THE Philippines should look at renewable energy sources instead of trying to revive the mothballed Bataan Nuclear Power Plant, a lawmaker from the province said on Monday.
“The trend worldwide is to do away with nuclear energy and turn to renewable sources of energy,” Bataan Rep. Geraldine B. Roman said in a Viber group message.
The Energy department has sought a P92.3-billion budget for repairs on the nuclear plant under state-owned National Power Corp.’s budget for next year.
The 620-megawatt Bataan nuclear plant was built during the administration of the late dictator Ferdinand E. Marcos, and was shut down in 1986 due to alleged corruption and safety concerns. It was completed in the 1980s but was never used.
Construction started in 1976 and was stopped after the Three Mile Island nuclear accident in the US in 1979.

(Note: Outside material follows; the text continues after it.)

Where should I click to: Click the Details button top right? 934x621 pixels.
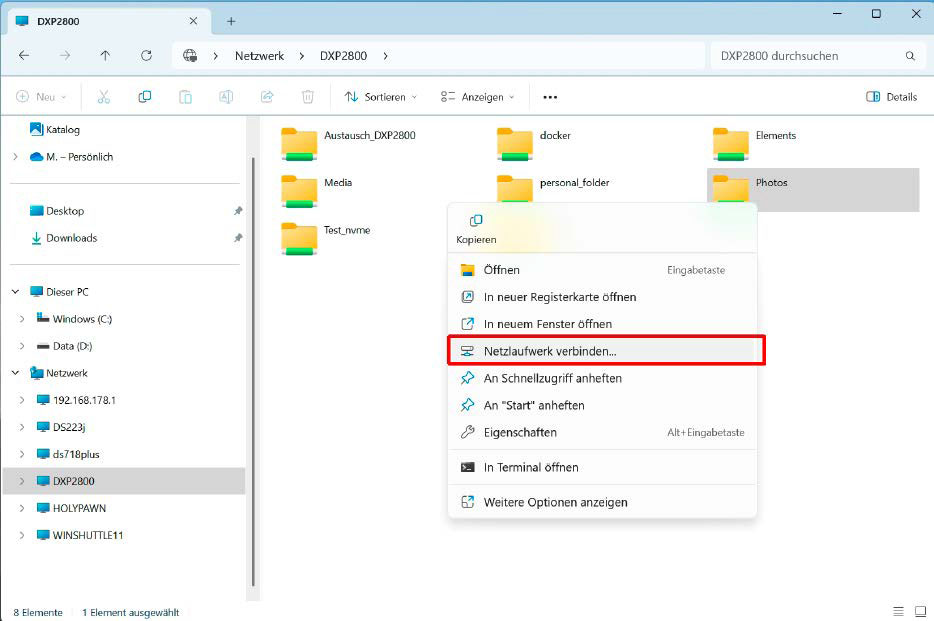point(891,96)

A safety inquiry into the plant revealed more than 4,000 defects. Among the issues raised was that it was built near a major geological fault line and close to the then dormant Mount Pinatubo in central Luzon.
By 1984, when the plant was nearly complete, its cost had reached 2.3 billion. Debt repayment of the plant had been the country’s biggest single obligation.
President Rodrigo R. Duterte in July ordered various agencies led by the Energy department to evaluate the viability of nuclear power as a long-term energy option. This includes a study on the potential revival of the Bataan plant.
“As a resident and representative of the first district of Bataan, I want the best for my province,” Mr. Roman said. “That is, cleaner and safer sources of energy. The proposed rehabilitation and opening of the BNPP poses too much risk on the health, safety and security of our people.”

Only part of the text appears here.